Texte à lire
•••••

Le titre reste en effet volontairement nébuleux côté scénario et déroule par bribes son univers, à travers des dialogues très solennels avec une poignée de PNJ. L’écriture est volontairement pompeuse, quelque peu ampoulée. Peut être un peu trop d’ailleurs et ce style d’écriture finit par lasser, d’autant plus que Blasphemous semble avant tout vouloir se raconter par ses décors, absolument somptueux.
Gloire au saint pixel-art
Car nous avons ici affaire à l’un des plus beaux pixels-art de l’année, à un titre à la direction artistique saisissante qui, dès les premiers tableaux, nous embarque : chaque arrière-plan est détaillé, les statues sont gigantesques et effrayantes, les paysages grandioses et mornes à la fois. Comme si l’Espagne du 16e siècle s’était retrouvée corrompue par les démons et transportée dans un jeu Amiga. Il va d’ailleurs bien falloir lâcher le mot : si les mécaniques de Blasphemous s’inspirent beaucoup d’un Symphony of the Night, l’ambiance Dark Fantasy rappelle davantage Dark Souls, avec toutefois cette pointe de folklore ibérique qui lui permet de se démarquer. Non seulement Blasphemous est beau, mais il est également diablement bien animé : chaque coup porté à un adversaire est détaillé, précis et le titre ne lésine pas sur les effets gores lors d’une mise à mort. Le travail de réalisation fourni par The Game Kitchen est admirable.
Blasphemous est certes beau à se damner, mais est-il pour autant agréable à jouer ? Nous l’avons déjà évoqué plus haut, le titre reprend la structure générale d’un Metroidvania : une grande carte avec des dizaines de zones interconnectées entre elles, certains passages inaccessibles à moins de posséder le bon équipement ou la bonne amélioration, et une forte propension à nous faire faire des détours, avec raccourcis à débloquer à la clef. Le level design est travaillé, le jeu n’est pas linéaire pour deux sous et l’exploration rapidement très libre. Un rythme de progression volontairement laissé à l’appréciation du joueur qui a ses limites, puisque l’on peut régulièrement se retrouver à errer à travers les niveaux avant de savoir où aller pour progresser dans l’histoire. Beaucoup d’aller-retour parfois crispants, donc, d’autant plus que les points de voyage rapide sont trop rares.

•••••

Tâche demandée 1
Renvoyez à l'identique les lignes de la liste, depuis son début jusqu'à la ligne contenant « Screen dimensions: 1488x837 211,260 », celle-ci comprise.

Données fournies

•••••

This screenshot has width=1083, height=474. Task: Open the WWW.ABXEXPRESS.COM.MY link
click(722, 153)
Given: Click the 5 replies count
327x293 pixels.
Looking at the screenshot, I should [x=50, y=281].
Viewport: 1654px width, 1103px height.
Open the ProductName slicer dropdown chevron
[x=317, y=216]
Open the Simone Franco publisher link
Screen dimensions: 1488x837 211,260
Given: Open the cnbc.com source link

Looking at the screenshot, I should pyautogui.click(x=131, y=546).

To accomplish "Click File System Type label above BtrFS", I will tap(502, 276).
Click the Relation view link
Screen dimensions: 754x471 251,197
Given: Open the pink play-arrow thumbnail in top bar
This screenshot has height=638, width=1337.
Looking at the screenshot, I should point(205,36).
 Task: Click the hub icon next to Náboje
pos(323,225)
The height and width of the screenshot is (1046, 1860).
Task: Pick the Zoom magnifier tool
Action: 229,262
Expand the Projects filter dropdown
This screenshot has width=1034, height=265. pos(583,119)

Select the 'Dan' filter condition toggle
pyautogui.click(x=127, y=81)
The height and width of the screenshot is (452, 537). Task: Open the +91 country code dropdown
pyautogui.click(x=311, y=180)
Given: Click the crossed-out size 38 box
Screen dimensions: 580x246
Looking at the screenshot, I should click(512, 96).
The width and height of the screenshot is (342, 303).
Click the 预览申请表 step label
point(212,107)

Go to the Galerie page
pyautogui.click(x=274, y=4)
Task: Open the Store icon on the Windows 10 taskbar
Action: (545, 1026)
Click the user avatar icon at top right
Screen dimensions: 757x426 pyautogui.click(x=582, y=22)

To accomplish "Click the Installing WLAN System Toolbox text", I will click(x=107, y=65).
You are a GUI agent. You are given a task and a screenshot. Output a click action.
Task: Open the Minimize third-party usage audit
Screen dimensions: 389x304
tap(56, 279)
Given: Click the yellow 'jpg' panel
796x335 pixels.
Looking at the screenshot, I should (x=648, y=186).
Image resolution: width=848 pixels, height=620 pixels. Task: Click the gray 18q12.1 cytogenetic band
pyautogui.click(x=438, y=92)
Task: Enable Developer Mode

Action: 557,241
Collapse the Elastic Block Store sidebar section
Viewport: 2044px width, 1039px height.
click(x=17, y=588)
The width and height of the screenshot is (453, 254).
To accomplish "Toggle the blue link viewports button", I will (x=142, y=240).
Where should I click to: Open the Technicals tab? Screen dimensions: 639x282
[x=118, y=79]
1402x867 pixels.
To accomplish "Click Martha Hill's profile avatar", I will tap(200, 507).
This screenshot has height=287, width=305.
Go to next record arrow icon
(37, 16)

•••••

Tâche demandée 2
D'après la critique de Blasphemous, quel studio a fourni le travail de réalisation ?

Résultat de la tâche 1
This screenshot has width=1083, height=474. Task: Open the WWW.ABXEXPRESS.COM.MY link
click(722, 153)
Given: Click the 5 replies count
327x293 pixels.
Looking at the screenshot, I should [x=50, y=281].
Viewport: 1654px width, 1103px height.
Open the ProductName slicer dropdown chevron
[x=317, y=216]
Open the Simone Franco publisher link
Screen dimensions: 1488x837 211,260

Résultat de la tâche 2
The Game Kitchen.